JAKARTA,PGI.OR.ID-Kebhinnekaan adalah realitas yang menjadi bagian dari kehidupan masyarakat Indonesia. Kesadaran akan kebhinnekaan telah lama tidak menjadi persoalan, karena adanya sikap menerima dalam keberagaman.
“Sangat bijak jika para pemimpin ketika negara ini akan dibangun, memakai motto Bhinneka Tunggal Ika, karena di tengah perbedaan yang ada, baik suku, bahasa, budaya, agama, melihat betapa pentingnya persatuan agar negara ini menjadi adil dan makmur. Ini komitmen nasional dan ini juga menjadi komitmen semua warga negara Indonesia,” jelas Ketua Umum PGI, Pdt. Dr. Henriette Hutabarat-Lebang saat menjadi nara sumber dalam diskusi bertajuk Pemimpin yang Melayani di Tengah-tengah Kebhinnekaan, di Aula Grha Bethel, Jakarta, hari Jumat (11/3).

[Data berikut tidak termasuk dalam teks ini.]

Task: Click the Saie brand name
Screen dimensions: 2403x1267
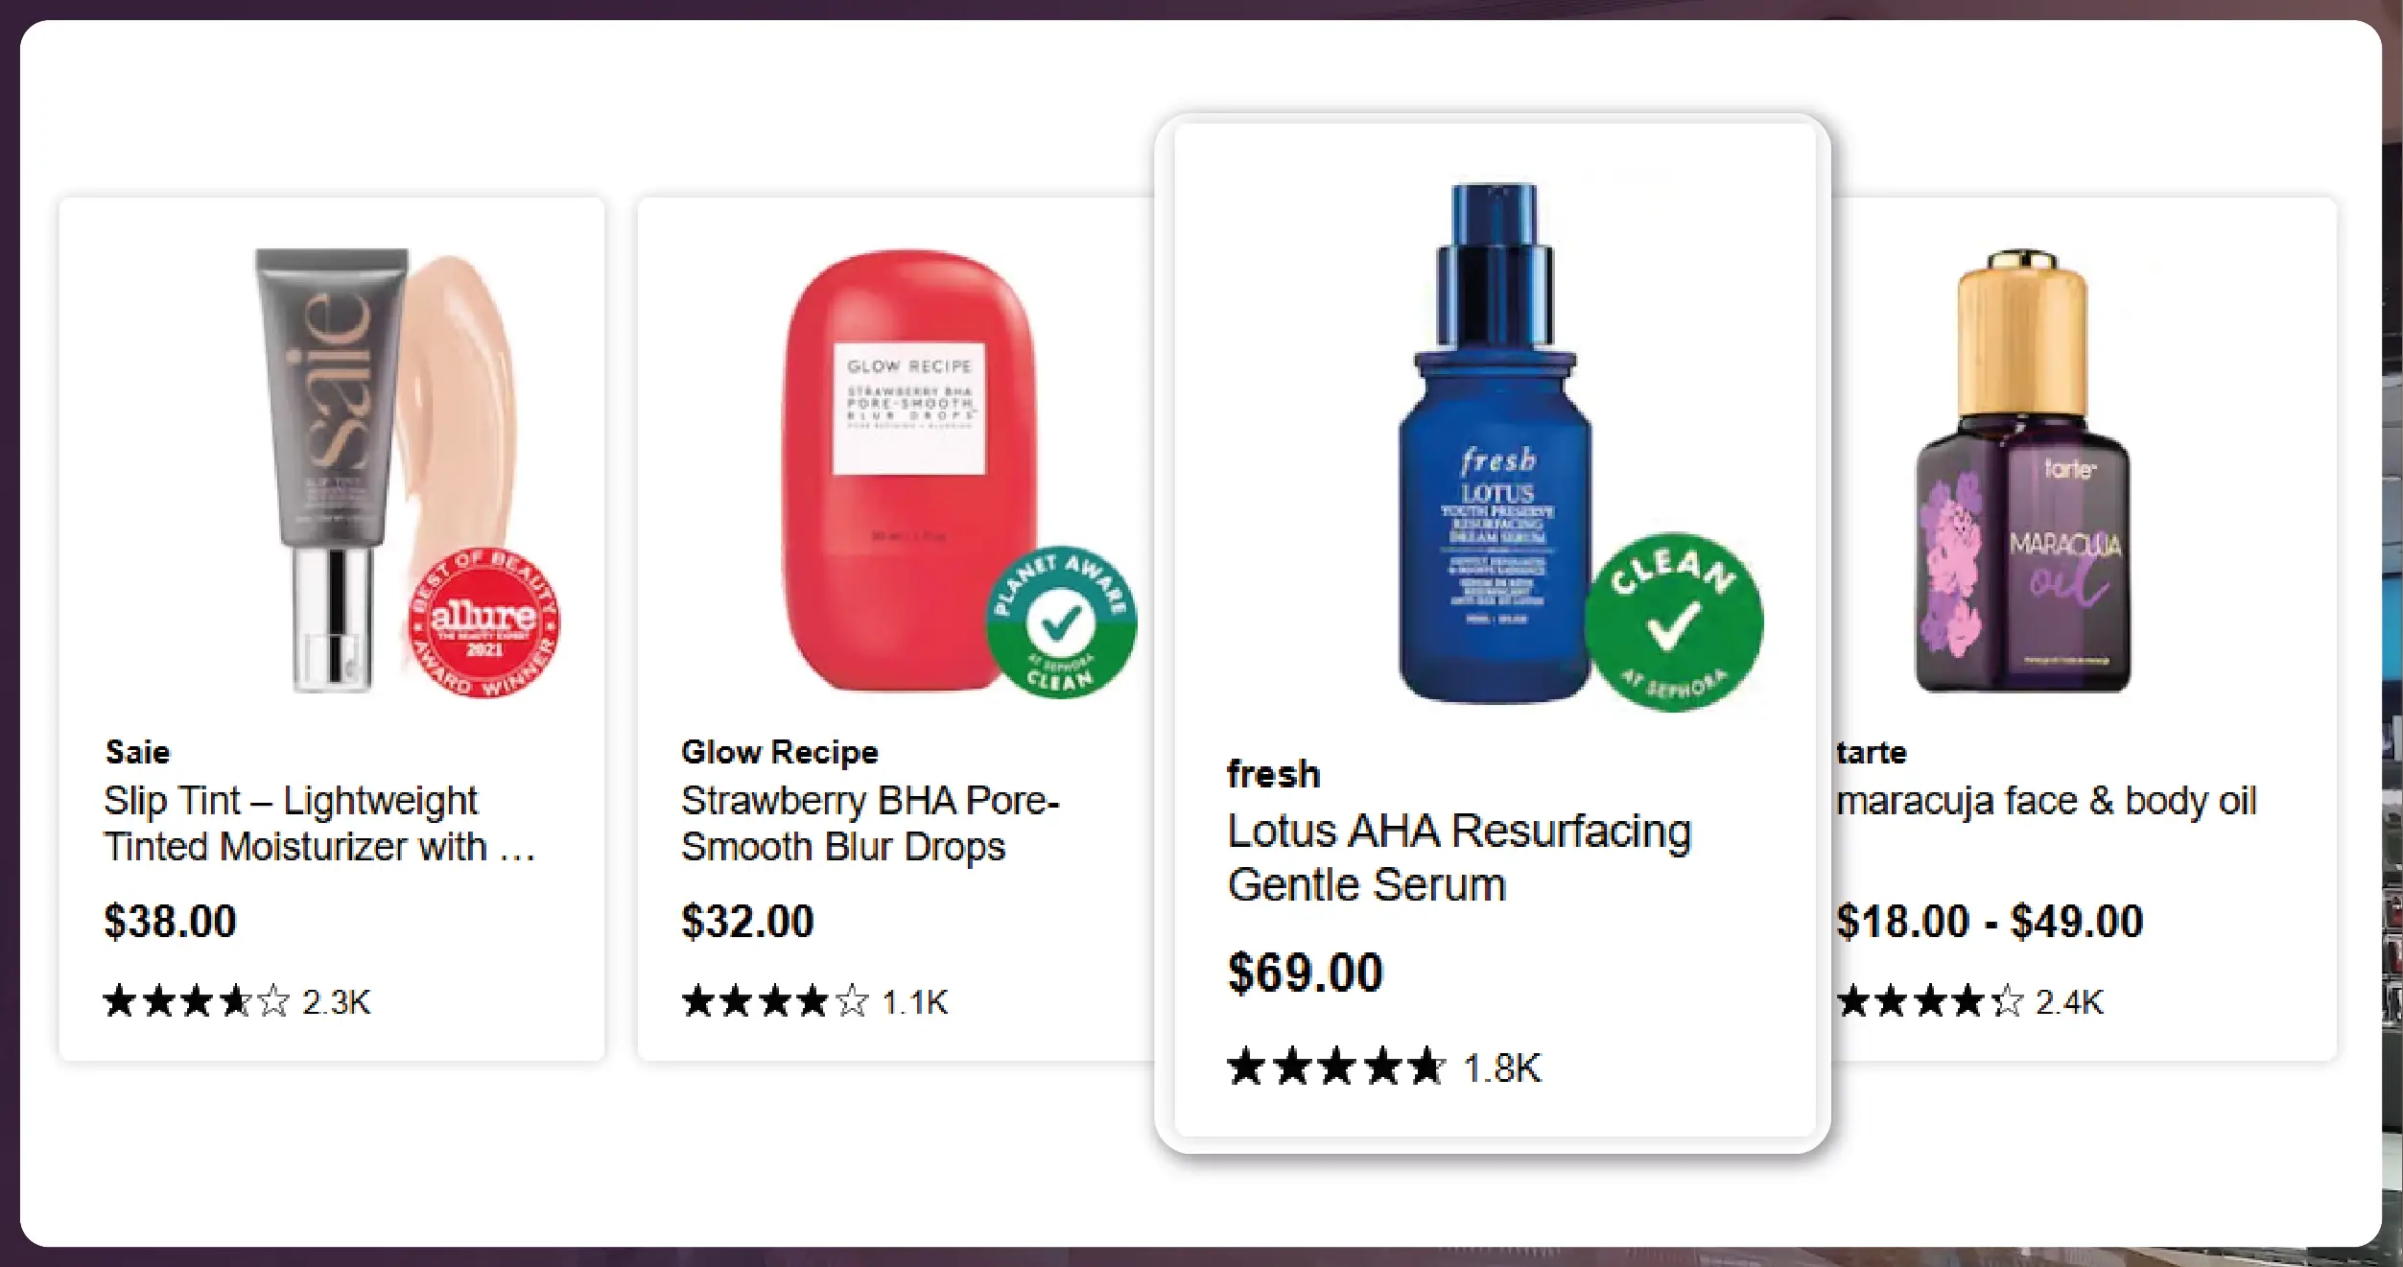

Lebih jauh Pdt. Henriette menjelaskan: “Dalam masyarakat tradisional banyak ungkapan yang melihat betapa pentingnya persatuan. Seperti ungkapan di Ambon katong samua basodara. Ini ingin mengatakan bahwa apapun latarbelakangnya, kita bersaudara. Menembusi sekat-sekat yang ada dalam kehidupan.
Namun lanjutnya, arus globalisasi yang membuat masyarakat Indoneisa mengalami perubahan cepat, mengikis nilai-nilai persatuan. Semangat gotong-royong, dan saling membantu semakin menipis. Justru sikap individualisme, konsumerisme, dan profit oriented socialization semakin menguat. Akibatnya solidatitas nasional makin berkurang.
Dia mencontohkan, berkembangnya teknologi telekomunikasi, membuat telepon genggam kian canggih, masyarakat pun lebih mudah berkomunikasi dengan sanak saudaranya yang jauh. Namun, ternyata hal itu melahirkan masalah dalam keluarga, komunikasi antaranggota keluarga yang tinggal serumah menjadi sangat minim. “Ini membuat yang jauh makin dekat, yang dekat makin jauh,” katanya.
Sebab itu, Pdt. Henriette melihat, kebinnekaan yang ada di tengah masyarakat harus menjadi sebuah hal produktif yang dapat saling membangun.